It's really spot on for this moment in time. Still is one of my favorite albums of all time. Just a perfect synthesis of music and ideas. It's a perfect record really. An album, as we used to say, where you could sit down and play it from beginning to end and it had an impact. I suppose each song probably had a separate influence and the cycle of songs did not follow a single character, but as a listener, I imagined one guy, who goes from sitting in this car surrounded by darkness he could touch, knowing he was in the wrong place with the wrong guy, through a harrowing story to where he is broken and shattered and finds that all he knows and wants is the simplicity and honesty of coming home to a woman he dearly loves and an attempt to let his past be past. In a world he had experienced as deceptive, vicious, and as nature is, uncaring toward our existence, in the end, love is what can be trusted to give you a sense of why we are here and what it means to belong. To be home.
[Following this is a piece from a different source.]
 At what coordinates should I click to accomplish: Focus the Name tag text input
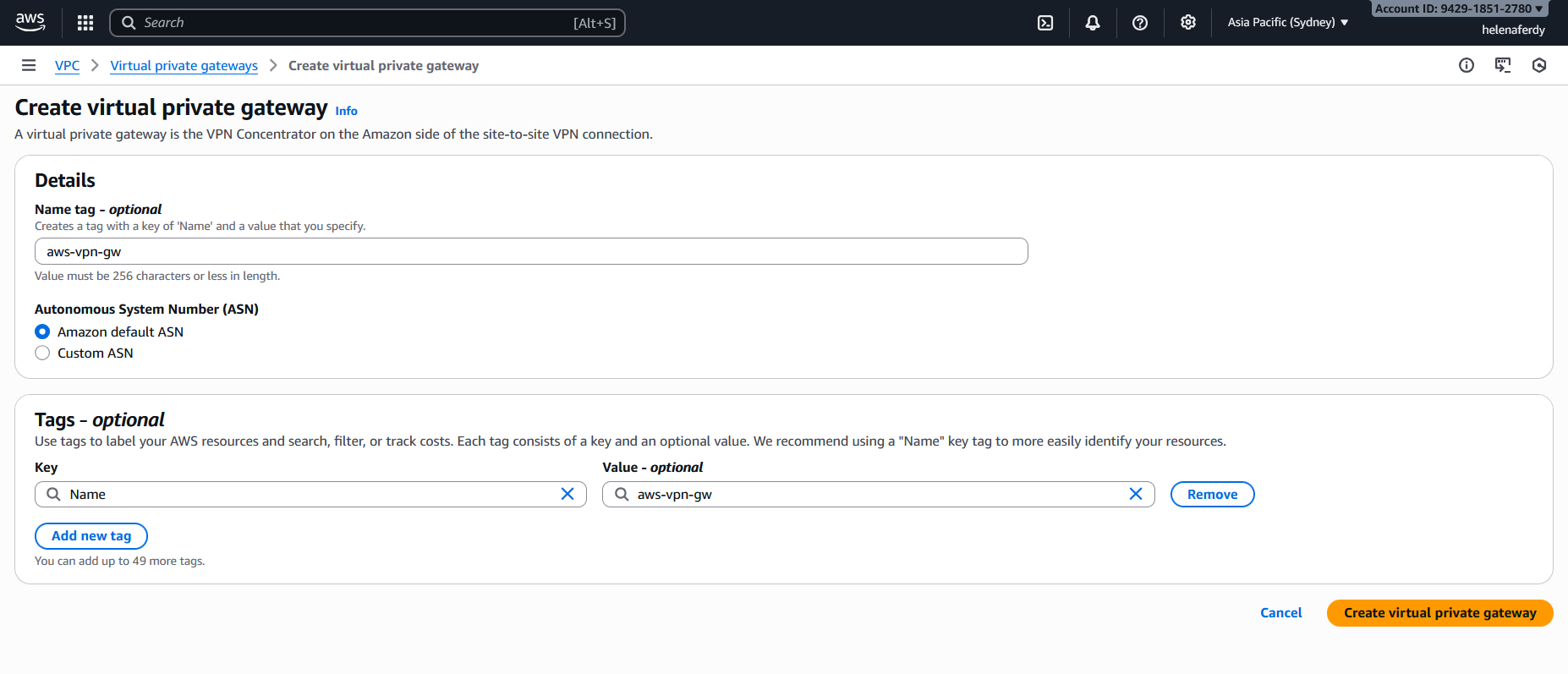tap(531, 252)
I guess, my imagining of the tale was in part due to other things about the record and about the liner notes and so, my invention of a single character that you follow through the story of each song made a lot of sense for me. He was not a guy in the music business though and the tale was more operatic in a Godfather kind of way, but rather than gangsters, a politically connected family that did what they did out of a sense of duty, or perceived duty, to the country. There always being three things human beings will commit true horrors for in the name of good, religion, country, and family.
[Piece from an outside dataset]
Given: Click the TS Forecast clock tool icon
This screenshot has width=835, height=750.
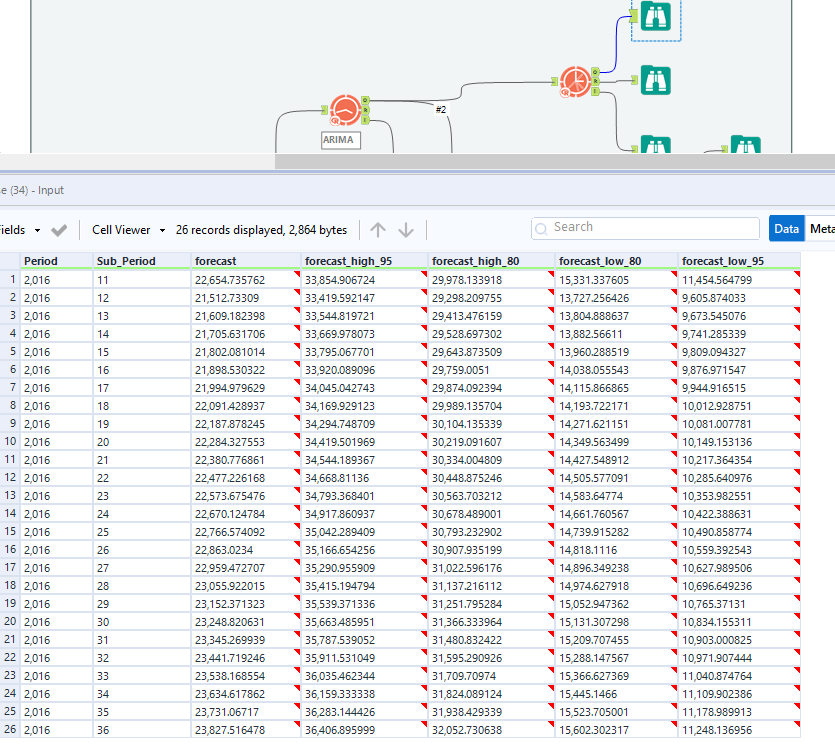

Because I had my own imagined story when you were at least thinking of something that may be for Broadway related to the record, I wondered what story you had in mind to tie it all together, or if that was even how you thought of it.
I think for this song you said somewhere once, that the guy in the car was in the record/entertainment business. In my head, just as the listener, I thought of him being in an entirely different line of work.
Do you see the songs as separate self contained stories, or did you see/imagine a throughline with them to tell a larger story for something like a Broadway musical or film?